La mise en valeur des archives

La mise en valeur des archives

État des lieux de la mise en valeur des AEG

La Loi sur les archives publiques (LArch) préconise la mise en valeur des fonds archivistiques (LArch 2000, ch. IV, art. 15). Elle passe donc par toute une série d’entreprises destinées à faire connaître les AEG du public. Les expositions restent une valeur sûre3. En moyenne, les AEG en montent deux par année. Ainsi, le « Temps restauré. Le monde fragile des archives », présentation consacrée à la restauration des documents, et les « 150 ans de l’église russe de Genève » se sont tenus à l’Ancien Arsenal4 en 2016. Malheureusement, l’espace est actuellement relativement réduit. Un projet futur devrait néanmoins améliorer considérablement cet état de fait (Rouchaleau 2017) et permettre une scénographie de plus grande ampleur. Palliant à cette problématique d’espace, les AEG proposent une visite virtuelle sous forme de storymap de l’exposition en cours « Côté chaire côté rue. La Réforme à Genève » (AEG 2017a). Outre les expositions, les AEG promeuvent également leur fonds par le bais de conférences, souvent en collaboration avec d’autres organismes comme l’Université de Genève ou la Société d’histoire et d’archéologie de Genève (AEG, 2017b). Ces événements sont importants. En effet, « [l]a participation à ce type d’événements donne aux AEG une meilleure visibilité et fait connaître l’institution à un public plus large que celui des chercheurs habituels » (AEG, 2016, p. 5). Et lorsque l’occasion se présente, elles concilient mise en valeur et actualité, comme dans le cas des portes ouvertes en 2012 à l’occasion de la Journée Suisse des archives (Tribune de Genève, 2012). Nous n’aborderons pas ici les cours proposés par les AEG pour les employés de l’administration cantonale ni les séminaires en collaboration avec l’Université de Genève (faculté des Lettres, département d’histoire), considérés ici comme trop spécifiques.

====

> **ÉNONCÉ DE L'EXERCICE 1**
D’après le texte sur la mise en valeur des archives, combien d’expositions les AEG montent-elles en moyenne chaque année ?
> **ÉNONCÉ DE L'EXERCICE 2**
Pour chaque affirmation ci-dessous, dites si elle concorde avec le texte sur la mise en valeur des archives. Répondez par oui ou non et citez les mots du texte qui tranchent.
(a) Les AEG organisent des conférences en collaboration avec l’Université de Genève.
(b) L’espace d’exposition dont disposent actuellement les AEG est vaste.
(c) Le texte examine les cours proposés par les AEG aux employés de l’administration cantonale.
> **ÉNONCÉ DE L'EXERCICE 3**
Prolongez s’il vous plaît le texte sur la mise en valeur des archives à partir de sa dernière phrase.

> **DONNÉES DISPONIBLES**
====

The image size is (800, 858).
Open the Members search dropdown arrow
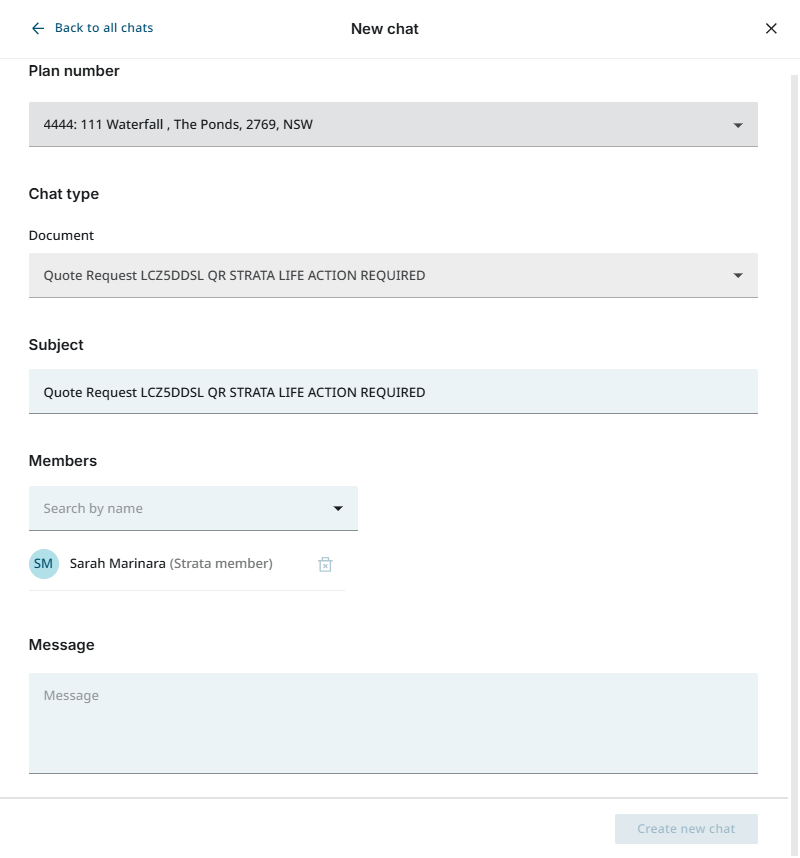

====

> **RÉPONSE FINALE 1**
En moyenne, les AEG montent deux expositions par année.

> **RÉPONSE FINALE 2**
(a) Oui : « souvent en collaboration avec d’autres organismes comme l’Université de Genève »
(b) Non : « l’espace est actuellement relativement réduit »
(c) Non : « Nous n’aborderons pas ici les cours proposés par les AEG pour les employés de l’administration cantonale »

> **RÉPONSE FINALE 3**
À l’heure de la communication 2.0, impossible de faire l’impasse sur les médias sociaux. Les AEG disposent de deux réseaux sociaux parmi les plus utilisés : Facebook et Twitter. Elles publient sur le premier en moyenne deux à trois articles par mois, moins pour le second. Ce type de vecteur d’informations reste donc encore fort peu exploité par le service car, pour une visibilité efficiente, il faudrait investir davantage de ressources. Et cela sans pour autant obtenir de garantie quant à un éventuel impact sur la fréquentation des archives. Venons-en enfin au jeune public. Ce n’est que depuis 2013 que les AEG s’ouvrent aux scolaires. Longtemps, les visites ont été organisées au coup par coup, allant de la chasse au trésor pour les 4-6 ans à la présentation des sources pour les autres (Dunant-Gonzenbach 2017). L’institution entame en 2017 une collaboration avec École et Culture, organisme mis en place par l’Office cantonal de la culture et du sport afin « [d’] assurer une équité de traitement à tous les élèves et [d’] impliquer les artistes et acteurs culturels dans la formation » (État de Genève 2014). L’origine de cette collaboration remonte à l’association de l’archiviste Anouk Dunant-Gonzenbach et de la danseuse et chorégraphe Manon Hotte dans le cadre de la mise en place d’archives chorégraphiques (Dunant-Gonzenbach 2016). Les écoliers mènent durant un stage de danse contemporaine, « Création, semis et palabres » (École et Culture, 2016), une réflexion, non seulement sur la transmission artistique, mais également archivistique. Ce partenariat lui assure enfin un certain ascendant sur les milieux éducatifs.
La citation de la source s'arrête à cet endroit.